WHAT NEEDS TO BE DONE: Beneath this instruction is a listing. Transcribe from it only the stretch from the line with "Viewport: 1505px width, 812px height." through the line with "Given: Click the B748 aircraft at 746kt", both end lines included, exactly as written.

MATERIAL SHOWN:
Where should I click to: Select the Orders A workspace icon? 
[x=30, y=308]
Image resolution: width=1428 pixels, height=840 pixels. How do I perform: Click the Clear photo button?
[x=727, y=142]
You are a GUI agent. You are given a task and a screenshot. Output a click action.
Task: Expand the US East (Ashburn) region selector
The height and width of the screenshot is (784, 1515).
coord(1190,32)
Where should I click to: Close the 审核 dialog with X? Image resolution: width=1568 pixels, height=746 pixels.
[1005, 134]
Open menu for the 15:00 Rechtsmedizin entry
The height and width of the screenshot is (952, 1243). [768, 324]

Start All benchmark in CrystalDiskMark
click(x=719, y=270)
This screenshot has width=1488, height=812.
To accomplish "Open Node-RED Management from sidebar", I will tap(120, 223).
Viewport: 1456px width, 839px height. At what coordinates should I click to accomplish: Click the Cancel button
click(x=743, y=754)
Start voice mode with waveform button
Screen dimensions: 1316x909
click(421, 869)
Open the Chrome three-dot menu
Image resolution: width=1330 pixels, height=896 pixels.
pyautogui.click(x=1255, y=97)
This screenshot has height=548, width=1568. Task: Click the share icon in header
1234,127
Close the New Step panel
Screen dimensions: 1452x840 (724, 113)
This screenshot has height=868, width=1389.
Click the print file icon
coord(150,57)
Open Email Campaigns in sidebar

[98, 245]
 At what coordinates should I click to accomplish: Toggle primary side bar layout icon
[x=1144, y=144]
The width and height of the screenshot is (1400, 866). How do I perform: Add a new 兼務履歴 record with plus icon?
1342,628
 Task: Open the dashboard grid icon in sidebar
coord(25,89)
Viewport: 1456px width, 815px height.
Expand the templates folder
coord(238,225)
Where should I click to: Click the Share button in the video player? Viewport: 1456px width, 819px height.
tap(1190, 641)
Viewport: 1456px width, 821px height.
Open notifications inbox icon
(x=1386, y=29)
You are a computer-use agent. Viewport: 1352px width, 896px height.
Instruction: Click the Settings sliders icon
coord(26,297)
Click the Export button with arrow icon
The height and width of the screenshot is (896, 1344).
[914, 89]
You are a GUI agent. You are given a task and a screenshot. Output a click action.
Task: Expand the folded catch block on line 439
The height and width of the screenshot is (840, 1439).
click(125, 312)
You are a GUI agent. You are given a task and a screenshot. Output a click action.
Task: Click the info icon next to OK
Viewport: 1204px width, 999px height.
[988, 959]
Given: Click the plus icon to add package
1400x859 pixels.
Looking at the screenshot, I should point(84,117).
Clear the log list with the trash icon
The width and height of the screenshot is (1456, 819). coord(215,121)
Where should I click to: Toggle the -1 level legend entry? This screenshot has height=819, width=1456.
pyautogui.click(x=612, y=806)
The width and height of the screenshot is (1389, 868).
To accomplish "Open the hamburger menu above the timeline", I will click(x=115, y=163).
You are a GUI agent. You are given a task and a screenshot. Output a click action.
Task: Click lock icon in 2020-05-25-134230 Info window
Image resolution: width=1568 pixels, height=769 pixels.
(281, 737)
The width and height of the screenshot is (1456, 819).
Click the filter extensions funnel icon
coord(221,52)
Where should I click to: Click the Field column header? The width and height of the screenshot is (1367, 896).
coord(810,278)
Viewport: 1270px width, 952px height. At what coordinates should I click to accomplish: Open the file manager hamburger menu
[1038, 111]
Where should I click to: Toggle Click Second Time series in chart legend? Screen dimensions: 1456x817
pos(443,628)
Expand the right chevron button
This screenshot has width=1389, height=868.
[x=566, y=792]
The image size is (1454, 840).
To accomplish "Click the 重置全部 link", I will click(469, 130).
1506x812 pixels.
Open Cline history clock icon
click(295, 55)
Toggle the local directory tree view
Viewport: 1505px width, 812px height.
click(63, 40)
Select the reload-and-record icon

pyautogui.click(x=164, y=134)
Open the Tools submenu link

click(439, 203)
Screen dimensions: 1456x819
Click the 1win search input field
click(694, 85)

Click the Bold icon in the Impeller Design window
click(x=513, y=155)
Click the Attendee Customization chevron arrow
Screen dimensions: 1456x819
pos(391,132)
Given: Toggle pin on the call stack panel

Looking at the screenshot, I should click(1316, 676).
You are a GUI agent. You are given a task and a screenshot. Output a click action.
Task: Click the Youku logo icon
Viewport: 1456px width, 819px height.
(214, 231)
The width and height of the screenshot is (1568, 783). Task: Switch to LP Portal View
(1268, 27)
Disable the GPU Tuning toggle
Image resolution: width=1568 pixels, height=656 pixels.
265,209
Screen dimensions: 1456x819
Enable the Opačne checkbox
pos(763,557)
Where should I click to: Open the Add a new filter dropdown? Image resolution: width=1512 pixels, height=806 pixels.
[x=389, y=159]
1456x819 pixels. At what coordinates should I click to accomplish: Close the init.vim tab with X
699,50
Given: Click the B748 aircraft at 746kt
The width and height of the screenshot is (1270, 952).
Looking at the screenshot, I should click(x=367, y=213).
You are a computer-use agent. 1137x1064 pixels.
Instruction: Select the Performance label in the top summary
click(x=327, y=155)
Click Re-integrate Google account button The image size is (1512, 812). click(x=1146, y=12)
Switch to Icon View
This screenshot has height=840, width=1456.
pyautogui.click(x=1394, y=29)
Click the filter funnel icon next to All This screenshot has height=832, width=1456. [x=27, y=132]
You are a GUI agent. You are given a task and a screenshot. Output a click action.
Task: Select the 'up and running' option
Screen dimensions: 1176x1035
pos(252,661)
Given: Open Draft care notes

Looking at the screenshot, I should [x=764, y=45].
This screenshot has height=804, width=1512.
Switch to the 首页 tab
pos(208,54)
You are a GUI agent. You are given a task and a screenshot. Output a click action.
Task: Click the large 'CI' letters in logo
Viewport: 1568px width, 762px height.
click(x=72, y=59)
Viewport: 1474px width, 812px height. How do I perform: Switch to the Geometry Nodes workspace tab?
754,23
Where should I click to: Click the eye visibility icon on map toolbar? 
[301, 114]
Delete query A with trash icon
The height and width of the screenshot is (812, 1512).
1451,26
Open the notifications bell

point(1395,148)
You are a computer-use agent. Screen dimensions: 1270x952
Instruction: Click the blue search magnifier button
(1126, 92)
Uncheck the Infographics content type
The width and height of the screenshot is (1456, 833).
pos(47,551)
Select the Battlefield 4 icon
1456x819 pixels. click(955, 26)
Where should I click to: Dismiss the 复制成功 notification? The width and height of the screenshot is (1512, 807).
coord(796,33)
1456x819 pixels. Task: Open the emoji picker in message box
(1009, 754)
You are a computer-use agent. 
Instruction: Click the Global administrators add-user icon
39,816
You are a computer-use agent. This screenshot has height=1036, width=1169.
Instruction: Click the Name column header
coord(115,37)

ANSWER TO THIS TASK:
Viewport: 1505px width, 812px height.
click(63, 40)
Select the reload-and-record icon

pyautogui.click(x=164, y=134)
Open the Tools submenu link

click(439, 203)
Screen dimensions: 1456x819
Click the 1win search input field
click(694, 85)

Click the Bold icon in the Impeller Design window
click(x=513, y=155)
Click the Attendee Customization chevron arrow
Screen dimensions: 1456x819
pos(391,132)
Given: Toggle pin on the call stack panel

Looking at the screenshot, I should click(1316, 676).
You are a GUI agent. You are given a task and a screenshot. Output a click action.
Task: Click the Youku logo icon
Viewport: 1456px width, 819px height.
(214, 231)
The width and height of the screenshot is (1568, 783). Task: Switch to LP Portal View
(1268, 27)
Disable the GPU Tuning toggle
Image resolution: width=1568 pixels, height=656 pixels.
265,209
Screen dimensions: 1456x819
Enable the Opačne checkbox
pos(763,557)
Where should I click to: Open the Add a new filter dropdown? Image resolution: width=1512 pixels, height=806 pixels.
[x=389, y=159]
1456x819 pixels. At what coordinates should I click to accomplish: Close the init.vim tab with X
699,50
Given: Click the B748 aircraft at 746kt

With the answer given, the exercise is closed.